Passage
Peruvian maize exhibits significant morphological diversity, with
landraces cultivated from sea level up to 3,500 meters above sea level.
Previous research based on morphological descriptors identified at least
52 Peruvian maize races, but their genetic diversity and population
structure remain largely unknown. In this study, we used
genotyping-by-sequencing (GBS) to infer the genetic structure and
diversity of 423 maize accessions from the Genebank of La Molina National
Agrarian University (UNALM). These accessions represent nine races and one
sub-race, along with 15 open-pollinated lines (purple corn) and two yellow
maize hybrids. We obtained 14,235 high-quality SNPs distributed along the
10 maize chromosomes. Gene diversity ranged from 0.33 (Pachia) to 0.362
(Ancashino), with Cusco showing the lowest inbreeding coefficient (0.205)
and Ancashino the highest (0.274) among the landraces. Population
divergence (FST) was very low (mean = 0.017), indicating extensive
interbreeding among Peruvian maize varieties. Population structure
analysis revealed that these 423 distinct genotypes could be grouped into
10 clusters, with some maize races clustering together. Peruvian maize
races did not form monophyletic groups; instead, our phylogenetic tree
identified two clades corresponding to the chronological classification of
Peruvian maize races: Anciently Derived or Primary Races (ADPR) and Lately
Derived or Secondary Races (LDSR). These clades also align with the
geographic origins of the maize races, reflecting their mixed evolutionary
backgrounds. Further investigation of Peruvian maize germplasm using
modern technologies is essential to enhance their use in breeding
programs, particularly in the Andean region of Peru.

Dataset entries
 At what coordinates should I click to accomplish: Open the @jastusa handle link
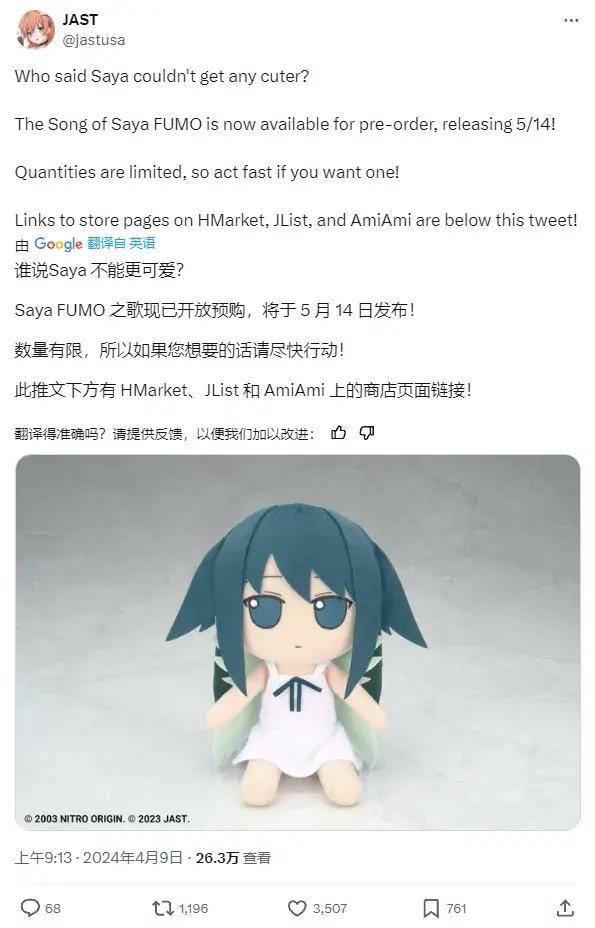coord(94,40)
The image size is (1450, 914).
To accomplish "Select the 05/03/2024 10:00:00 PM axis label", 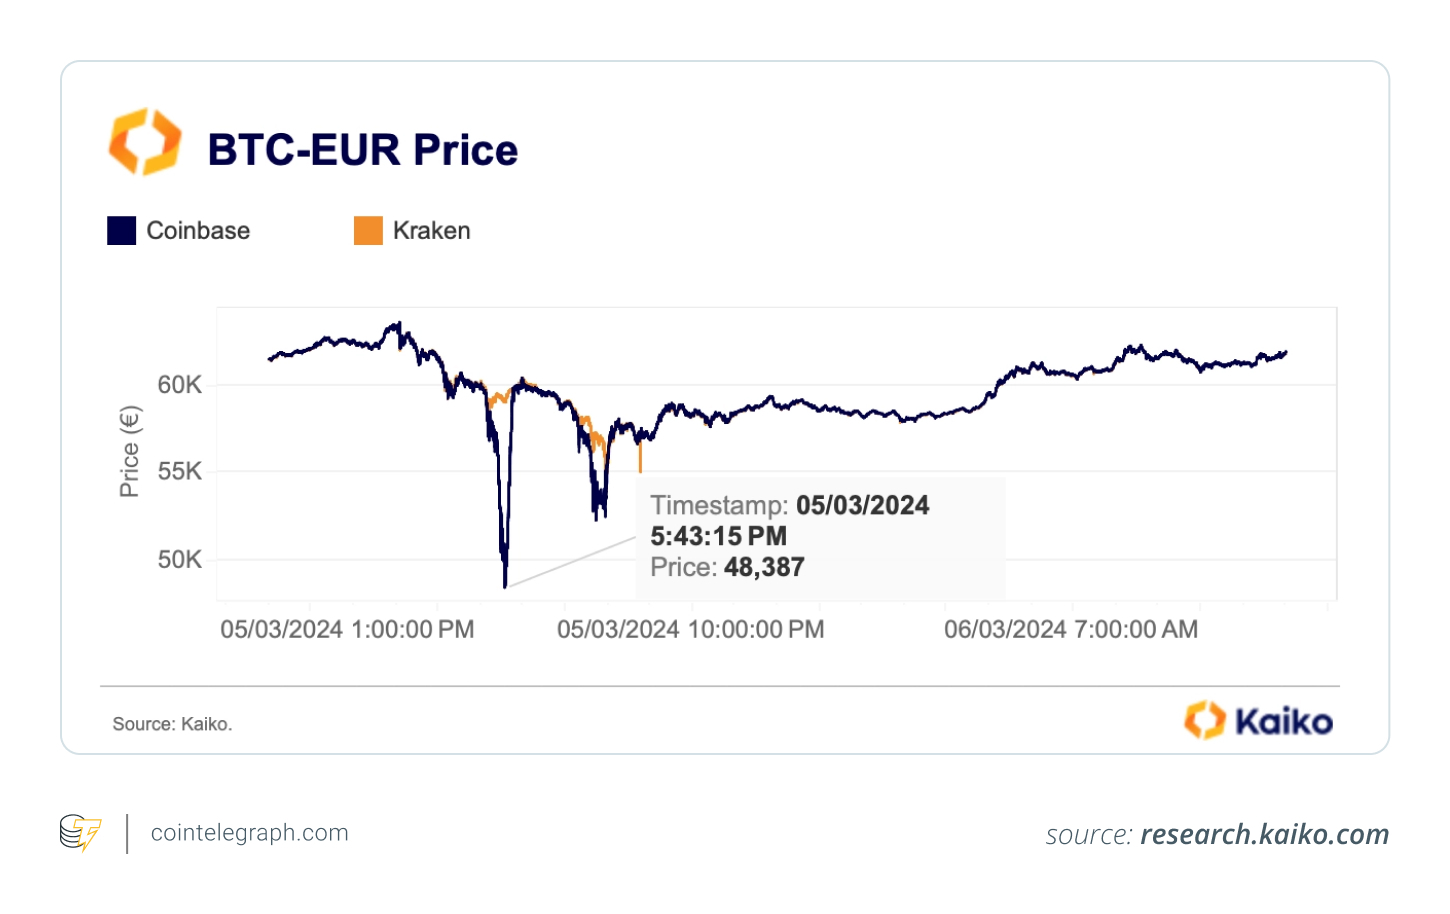I will tap(690, 630).
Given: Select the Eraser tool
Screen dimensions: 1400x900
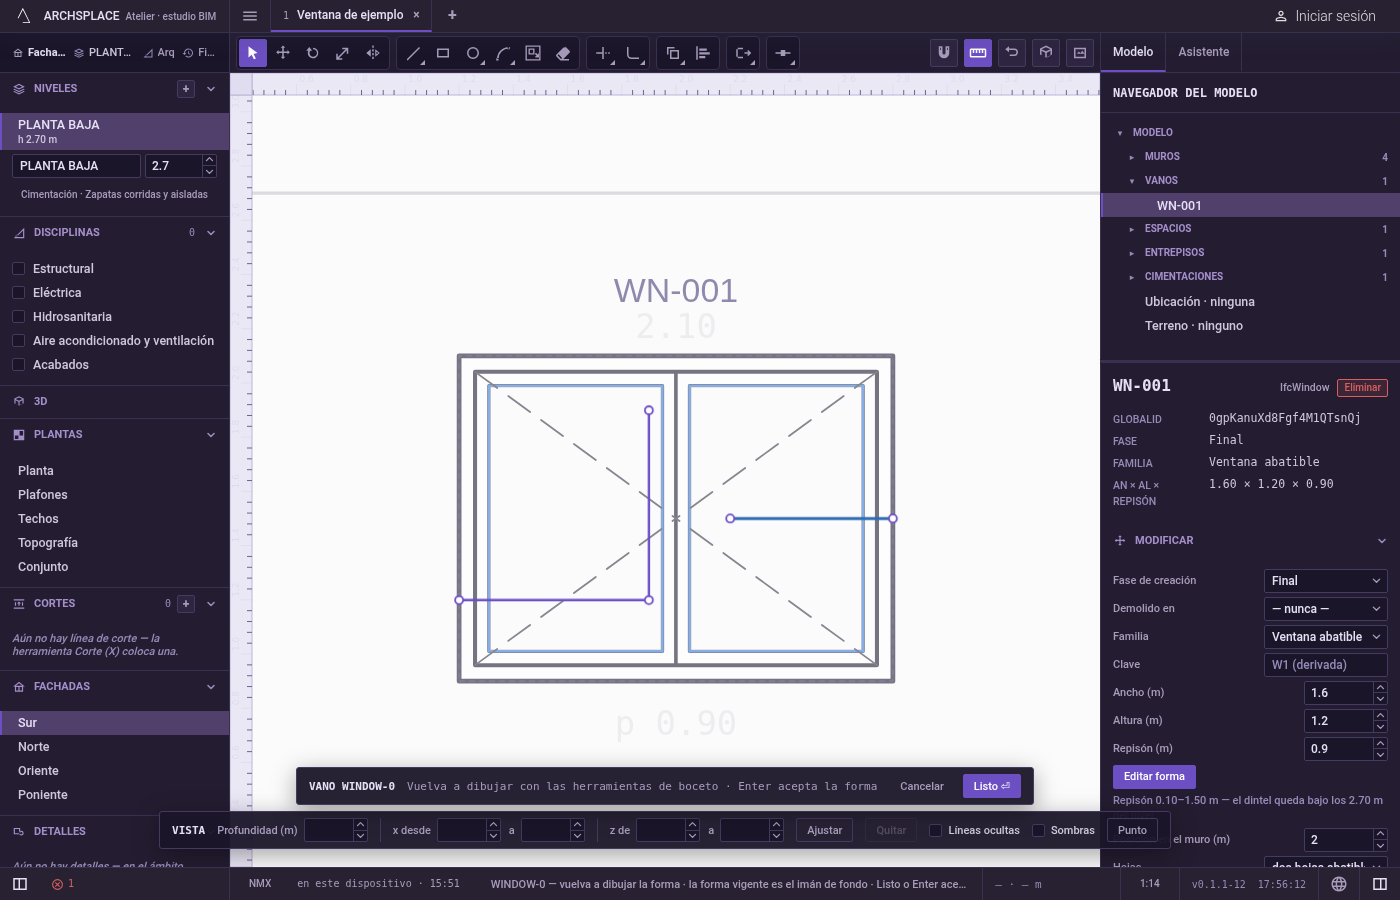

Work to complete
a. For each of the following statements, say whether it agrees with the passage on Peruvian maize, answering yes or no and quoting the words of the passage that decide it: (i) The accessions studied came from the Genebank of La Molina National Agrarian University. (ii) The Peruvian maize races formed monophyletic groups. (iii) Among the landraces, Ancashino showed the lowest inbreeding coefficient.
b. According to the passage on Peruvian maize, how many high-quality SNPs were obtained?
c. Return the portion of the passage on Peruvian maize that begins at the words "Peruvian maize exhibits" and stops after the words "inbreeding coefficient (0.205)", copied without any change.
The entries have no connection to the passage on Peruvian maize.

Solutions in order
a.
(i) Yes: "423 maize accessions from the Genebank of La Molina National Agrarian University (UNALM)"
(ii) No: "Peruvian maize races did not form monophyletic groups"
(iii) No: "Cusco showing the lowest inbreeding coefficient (0.205) and Ancashino the highest (0.274) among the landraces"

b. 14,235 high-quality SNPs, distributed along the 10 maize chromosomes.

c.
Peruvian maize exhibits significant morphological diversity, with
landraces cultivated from sea level up to 3,500 meters above sea level.
Previous research based on morphological descriptors identified at least
52 Peruvian maize races, but their genetic diversity and population
structure remain largely unknown. In this study, we used
genotyping-by-sequencing (GBS) to infer the genetic structure and
diversity of 423 maize accessions from the Genebank of La Molina National
Agrarian University (UNALM). These accessions represent nine races and one
sub-race, along with 15 open-pollinated lines (purple corn) and two yellow
maize hybrids. We obtained 14,235 high-quality SNPs distributed along the
10 maize chromosomes. Gene diversity ranged from 0.33 (Pachia) to 0.362
(Ancashino), with Cusco showing the lowest inbreeding coefficient (0.205)